Currently reading ALMOST FRENCH (fun, enlightening)...recently read THE GLASS CASTLE (GC is a wonderful book).

I love the look memoirs give me into other lives. Also, I enjoy fiction that feels like memoir--THE RIGHT OF THIRST was like that for me.

Keanan Brand said...

I've read a few memoirs in my time, but the ones I actually finish, or the ones I remember, aren't just straight-down-the-line autobiographies. They usually have unique structures, excellent writing, and compelling stories.

I'm currently editing a short memoir for a writer who is limiting the manuscript to a few of his childhood years lived in a certain area of Arkansas. The chapters revolve around humorous incidents involving himself, his siblings, and various shenanigans that resulted from relying on ingenuity and blithe creativity without much recourse to common sense. The writing's good, and the stories are laugh-out-loud funny, and I think it'll probably sell well.

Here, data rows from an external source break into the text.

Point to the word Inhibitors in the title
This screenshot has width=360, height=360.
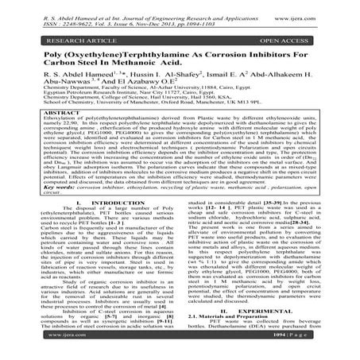pyautogui.click(x=273, y=52)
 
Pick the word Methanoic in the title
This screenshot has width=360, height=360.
pyautogui.click(x=149, y=62)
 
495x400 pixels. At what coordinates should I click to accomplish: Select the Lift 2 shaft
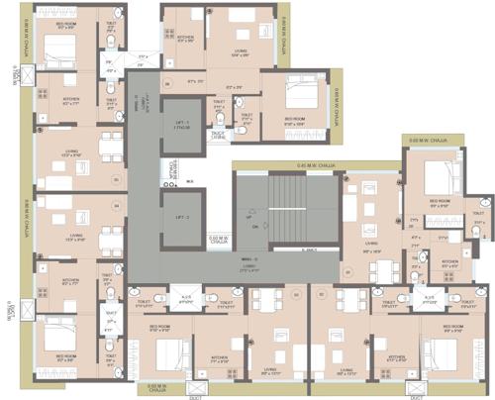[181, 217]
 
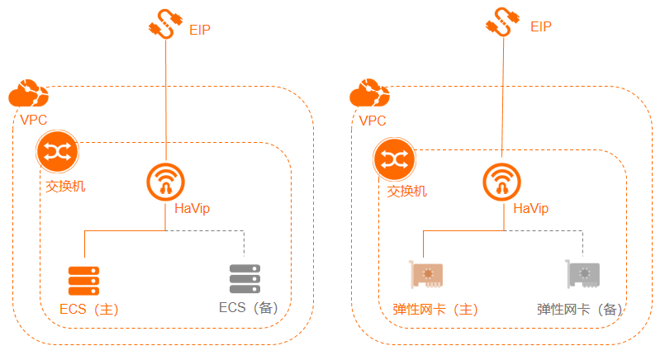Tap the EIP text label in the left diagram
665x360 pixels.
coord(201,31)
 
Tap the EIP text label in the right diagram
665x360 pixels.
coord(541,26)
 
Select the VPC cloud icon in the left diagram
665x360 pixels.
coord(29,95)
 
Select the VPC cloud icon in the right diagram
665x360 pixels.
coord(369,95)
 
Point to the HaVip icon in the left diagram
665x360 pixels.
coord(166,181)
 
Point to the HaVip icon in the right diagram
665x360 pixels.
coord(503,181)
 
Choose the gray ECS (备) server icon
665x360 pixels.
coord(245,279)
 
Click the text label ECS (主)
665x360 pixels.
coord(90,310)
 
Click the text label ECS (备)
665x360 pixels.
coord(249,308)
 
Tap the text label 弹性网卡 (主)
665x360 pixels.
coord(435,310)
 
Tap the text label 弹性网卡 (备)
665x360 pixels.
coord(579,310)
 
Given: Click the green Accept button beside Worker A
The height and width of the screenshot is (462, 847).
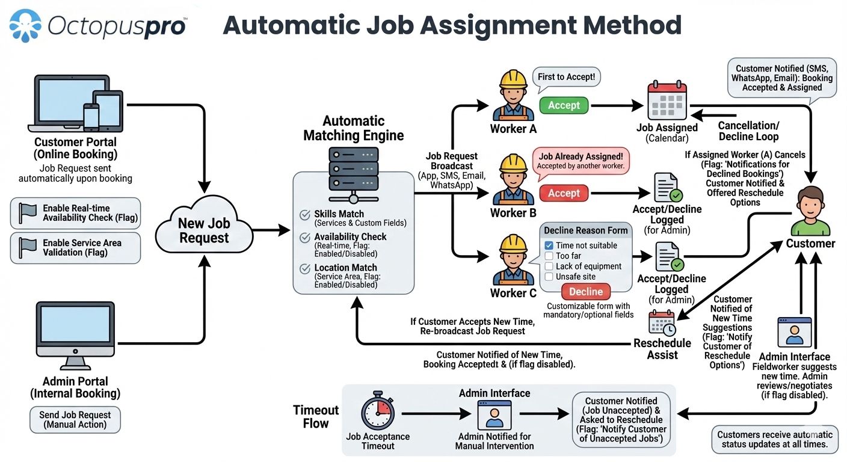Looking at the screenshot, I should [564, 105].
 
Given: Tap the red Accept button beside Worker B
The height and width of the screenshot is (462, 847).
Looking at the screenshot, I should [564, 193].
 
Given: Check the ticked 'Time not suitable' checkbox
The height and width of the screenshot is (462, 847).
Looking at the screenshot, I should [549, 245].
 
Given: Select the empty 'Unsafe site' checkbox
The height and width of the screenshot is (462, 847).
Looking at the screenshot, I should [549, 277].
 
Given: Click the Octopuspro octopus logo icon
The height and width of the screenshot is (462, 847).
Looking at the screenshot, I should [25, 25].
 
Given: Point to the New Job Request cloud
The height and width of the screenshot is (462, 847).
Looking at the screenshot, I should [204, 230].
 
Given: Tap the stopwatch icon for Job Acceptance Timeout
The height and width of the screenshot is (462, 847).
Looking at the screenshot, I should [378, 414].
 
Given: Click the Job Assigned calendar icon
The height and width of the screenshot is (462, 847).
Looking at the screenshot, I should [667, 101].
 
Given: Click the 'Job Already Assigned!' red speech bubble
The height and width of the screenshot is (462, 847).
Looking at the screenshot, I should [580, 161].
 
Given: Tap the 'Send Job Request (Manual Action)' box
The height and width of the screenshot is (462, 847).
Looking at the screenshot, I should [75, 419].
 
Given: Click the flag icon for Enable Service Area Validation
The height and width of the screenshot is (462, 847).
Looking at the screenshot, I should [28, 247].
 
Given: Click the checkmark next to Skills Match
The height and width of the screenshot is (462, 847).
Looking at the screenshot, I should [304, 215].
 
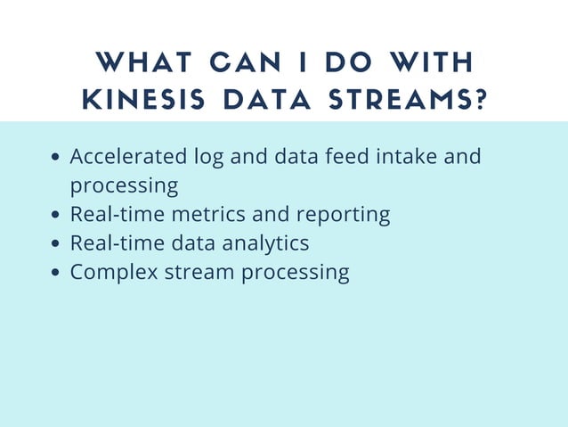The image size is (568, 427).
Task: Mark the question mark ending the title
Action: point(481,99)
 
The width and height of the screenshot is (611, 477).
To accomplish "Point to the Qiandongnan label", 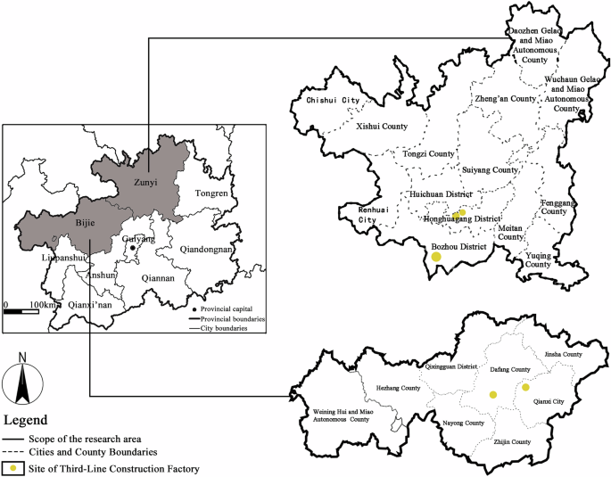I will pyautogui.click(x=206, y=250).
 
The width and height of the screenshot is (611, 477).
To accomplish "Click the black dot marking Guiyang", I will pyautogui.click(x=134, y=249).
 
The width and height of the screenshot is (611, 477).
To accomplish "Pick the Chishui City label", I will pyautogui.click(x=333, y=101).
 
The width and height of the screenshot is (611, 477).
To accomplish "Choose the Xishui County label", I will pyautogui.click(x=381, y=127).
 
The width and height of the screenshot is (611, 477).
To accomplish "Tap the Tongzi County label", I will pyautogui.click(x=429, y=154).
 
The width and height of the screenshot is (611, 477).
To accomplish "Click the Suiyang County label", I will pyautogui.click(x=491, y=169).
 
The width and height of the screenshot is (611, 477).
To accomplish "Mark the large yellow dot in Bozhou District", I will pyautogui.click(x=436, y=257).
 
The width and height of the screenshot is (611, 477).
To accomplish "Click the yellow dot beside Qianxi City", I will pyautogui.click(x=526, y=387).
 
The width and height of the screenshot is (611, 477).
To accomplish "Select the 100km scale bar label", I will pyautogui.click(x=44, y=306).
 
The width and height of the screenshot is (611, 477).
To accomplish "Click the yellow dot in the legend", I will pyautogui.click(x=13, y=468).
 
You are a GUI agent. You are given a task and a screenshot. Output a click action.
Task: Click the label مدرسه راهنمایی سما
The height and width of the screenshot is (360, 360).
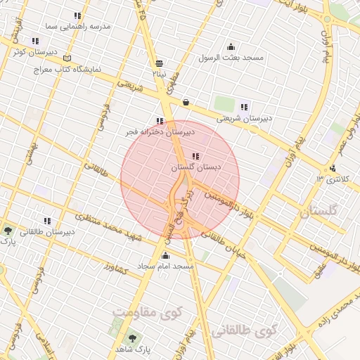click(77, 26)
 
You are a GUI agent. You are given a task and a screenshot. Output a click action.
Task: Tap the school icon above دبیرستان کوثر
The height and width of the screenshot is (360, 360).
click(36, 41)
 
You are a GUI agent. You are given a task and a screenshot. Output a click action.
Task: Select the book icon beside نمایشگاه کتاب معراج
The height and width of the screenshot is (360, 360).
click(67, 58)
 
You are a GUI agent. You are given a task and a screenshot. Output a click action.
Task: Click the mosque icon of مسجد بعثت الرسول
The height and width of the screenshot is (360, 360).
click(231, 46)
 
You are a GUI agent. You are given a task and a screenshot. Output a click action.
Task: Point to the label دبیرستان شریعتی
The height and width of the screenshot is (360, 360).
click(243, 118)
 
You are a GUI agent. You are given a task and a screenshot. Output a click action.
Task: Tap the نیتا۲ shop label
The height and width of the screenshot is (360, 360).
click(160, 72)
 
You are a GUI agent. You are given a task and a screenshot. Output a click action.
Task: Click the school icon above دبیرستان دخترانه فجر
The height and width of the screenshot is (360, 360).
click(160, 120)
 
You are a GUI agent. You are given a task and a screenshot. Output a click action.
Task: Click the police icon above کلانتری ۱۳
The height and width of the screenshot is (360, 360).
click(332, 168)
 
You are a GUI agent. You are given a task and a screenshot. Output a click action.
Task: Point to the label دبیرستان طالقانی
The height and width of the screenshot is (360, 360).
click(47, 231)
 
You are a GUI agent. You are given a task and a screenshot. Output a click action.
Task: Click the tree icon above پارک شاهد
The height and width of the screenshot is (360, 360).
click(117, 338)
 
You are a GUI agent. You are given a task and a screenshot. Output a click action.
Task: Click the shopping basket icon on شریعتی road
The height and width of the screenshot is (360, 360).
click(185, 102)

In a side note: I don't quite know why, but I'm often drawn to films that are based on true stories. There's something about the word "true" that grabs my attention.

Wendy @ All in a Day's Thought said...

Great last line, "so long as it takes people on a journey worth remembering."

You hit upon some of my favorites: LaMott, Donald Miller and McCourt.

Like you mentioned, everyone wants to write about themselves. I believe everyone wants to read about themselves too. So the role of the memoirist is to tell their story in such a way that others can readily relate to and feel involved in the story.

The first page of Blue Like Jazz describes my faith journey so well, but Miller is merely writing his story...
~ Wendy

Alexander Field said...

Anita & Wendy, I think you're both right. A memoir gives us a look into another's life. Wendy, you wrote: "I believe everyone wants to read about themselves too." That's it! A memoir must be relatable; we want to see ourselves in this other person's stories...

Keanan, true stories for me hold the same appeal. And I love that you're editing a book - I could always tell from your blog that you were an editor... : )

Tracy Edward Wymer said...

Memoirs... autobiographies... A Moveable Feast is really good, kind of a Hemingway bio. Usually I choose to read about writers or artists. I plan to read Matisse's soon.

Solvang Sherrie said...

I've read and enjoyed all the memoirs you mentioned. I actually saw Annie Lamott at UCSB a few years ago and she was an amazing speaker.

You'll Never Nanny in this Town Again is in my "to be read" pile. Oddly enough, it started out as a self-published memoir then got picked up by Crown.

I love memoirs, as long as the writer's voice keeps me engaged. A Girl Named Zippy, The Year of Living Biblically and Rocket Boys are some other good ones.